Your goal:
Keep the images out while you set down the data exactly.

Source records

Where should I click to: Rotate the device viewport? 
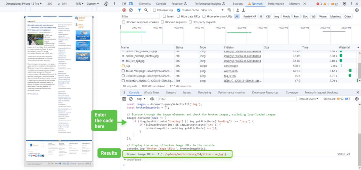tap(106, 4)
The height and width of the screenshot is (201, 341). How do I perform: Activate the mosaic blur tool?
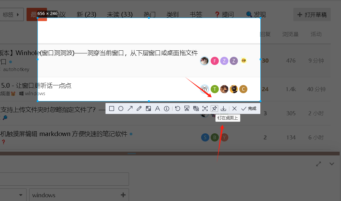[x=148, y=108]
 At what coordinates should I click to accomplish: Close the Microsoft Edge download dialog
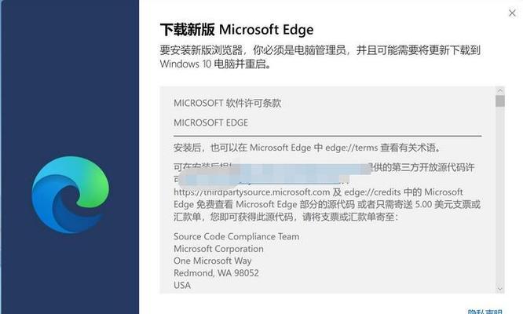[x=512, y=13]
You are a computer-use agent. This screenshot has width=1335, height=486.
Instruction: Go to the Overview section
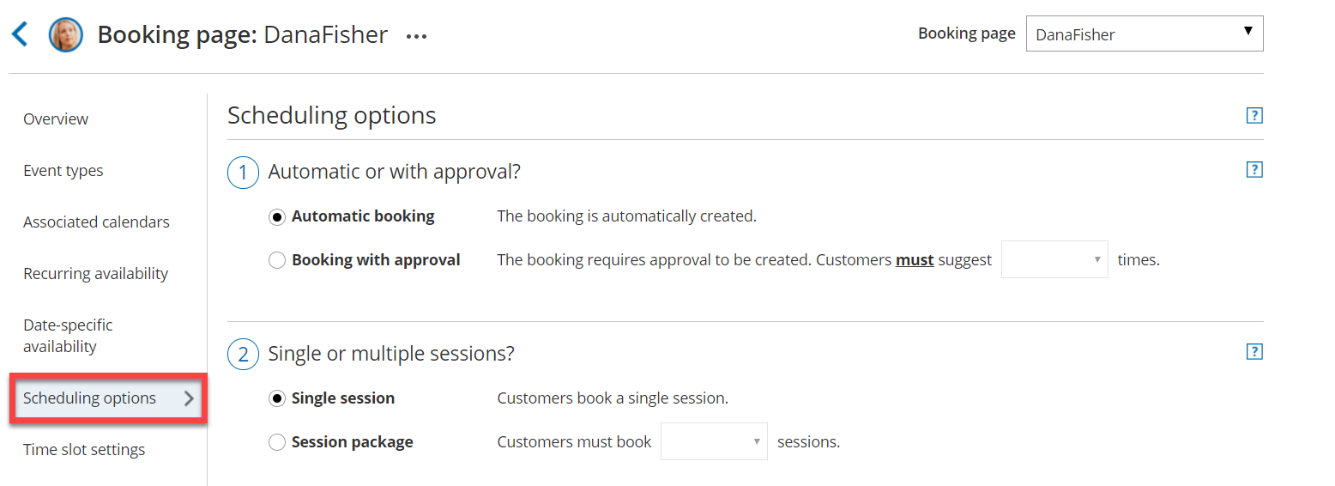[x=56, y=119]
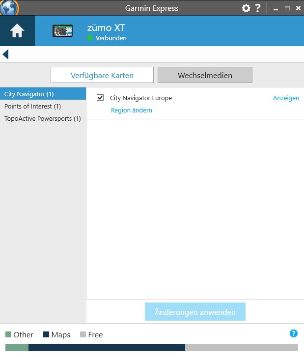Click the green Other legend swatch
The width and height of the screenshot is (304, 357).
tap(8, 334)
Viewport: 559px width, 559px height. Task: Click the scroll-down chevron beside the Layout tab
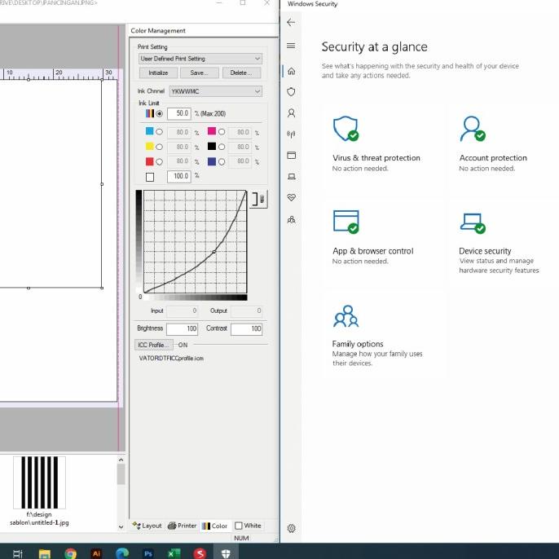pyautogui.click(x=122, y=526)
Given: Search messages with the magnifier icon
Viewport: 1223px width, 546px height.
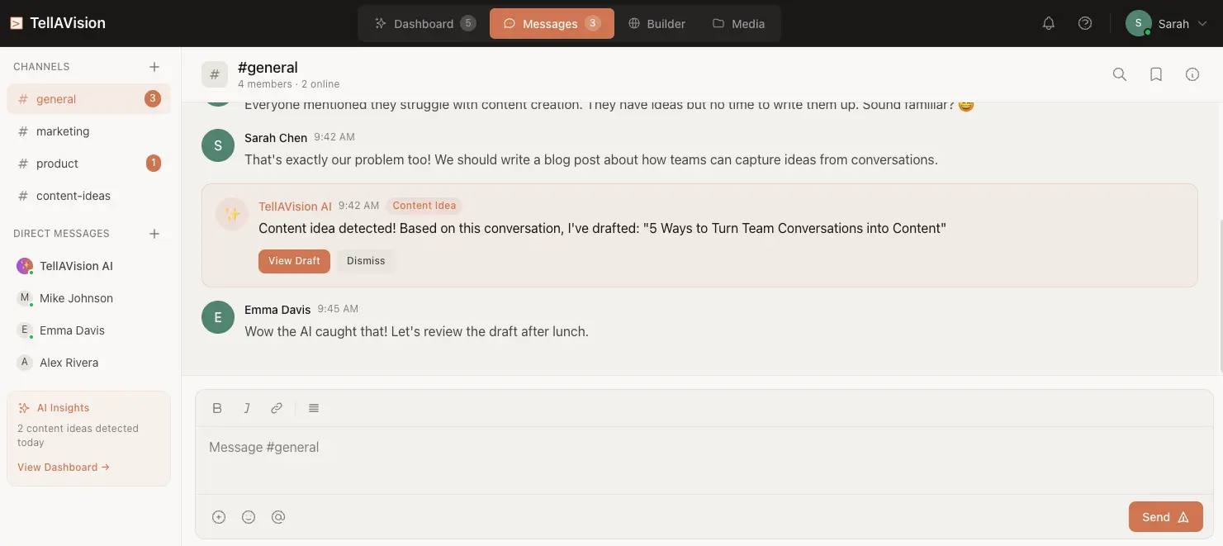Looking at the screenshot, I should pos(1120,74).
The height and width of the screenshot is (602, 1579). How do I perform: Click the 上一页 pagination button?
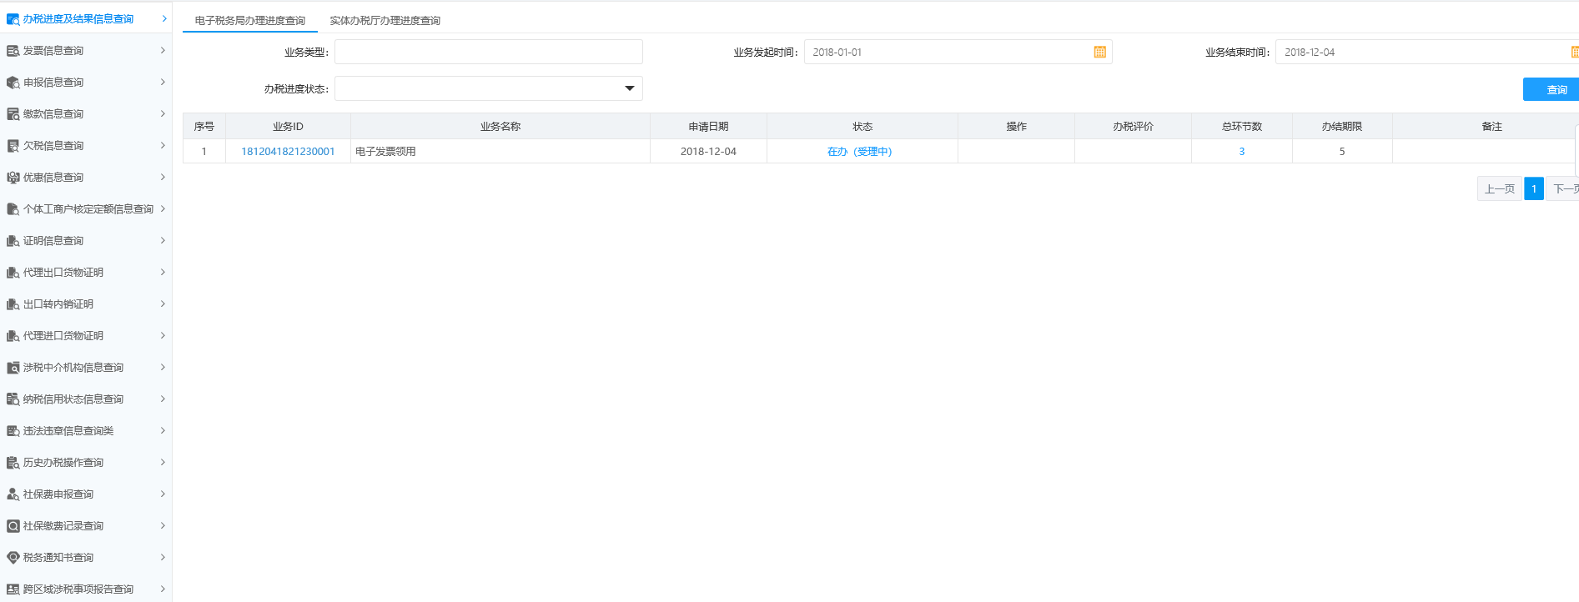pos(1499,189)

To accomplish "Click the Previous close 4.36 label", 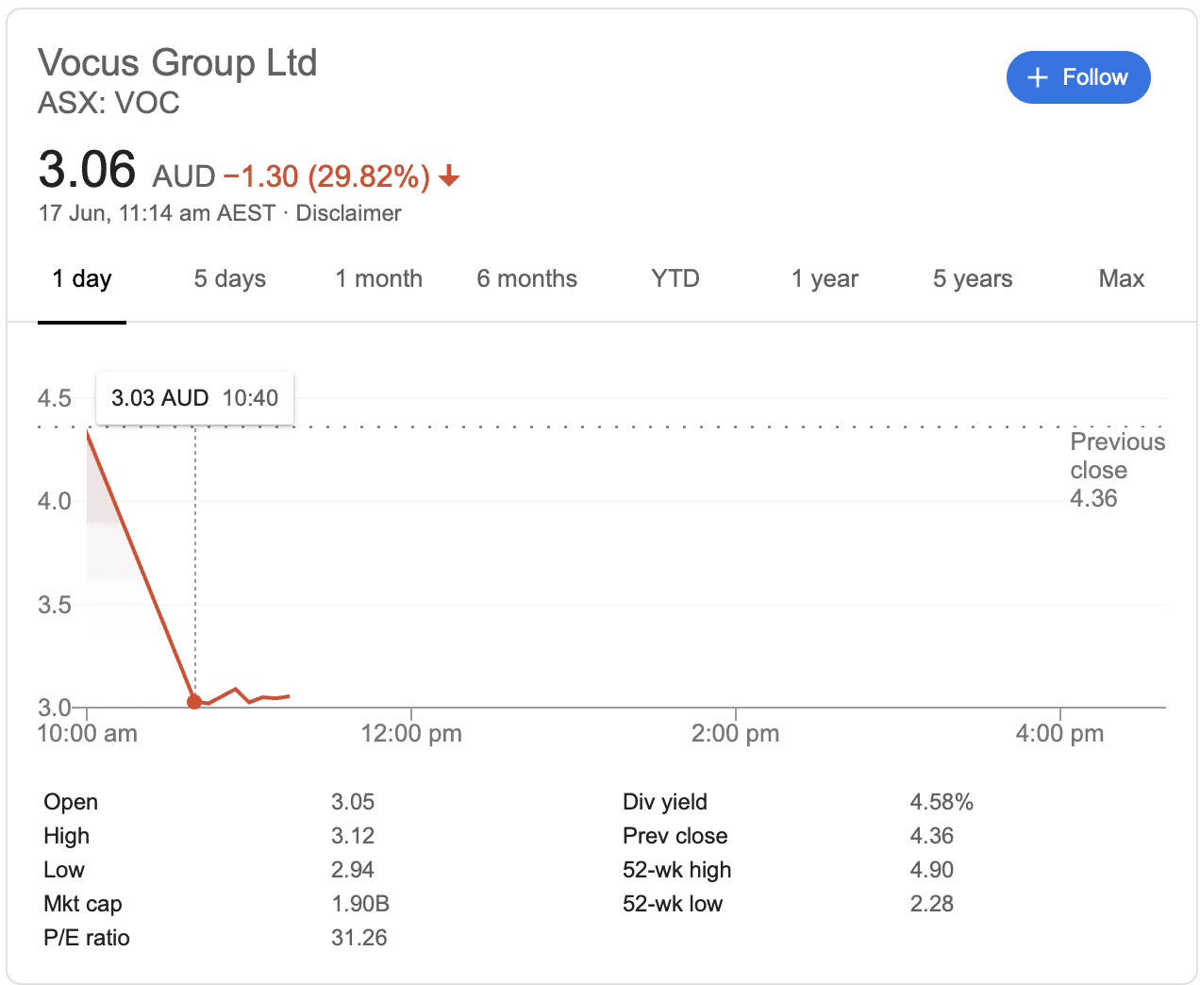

Output of the exercise:
Where should I click to: Rotate the device viewport? 
tap(106, 4)
The height and width of the screenshot is (201, 341). How do I perform: Activate the mosaic blur tool?
[x=148, y=108]
 At what coordinates should I click to accomplish: Close the Microsoft Edge download dialog
[x=512, y=13]
You are a computer-use agent. This screenshot has width=1335, height=486.
Instruction: Go to the Overview section
[x=56, y=119]
Click the green Other legend swatch
The width and height of the screenshot is (304, 357).
tap(8, 334)
Viewport: 559px width, 559px height. Task: Click the scroll-down chevron beside the Layout tab
pyautogui.click(x=122, y=526)
Given: Search messages with the magnifier icon
Viewport: 1223px width, 546px height.
Looking at the screenshot, I should pos(1120,74).
The height and width of the screenshot is (602, 1579). How do I perform: Click the 上一页 pagination button?
pos(1499,189)

To accomplish "Click the Previous close 4.36 label", 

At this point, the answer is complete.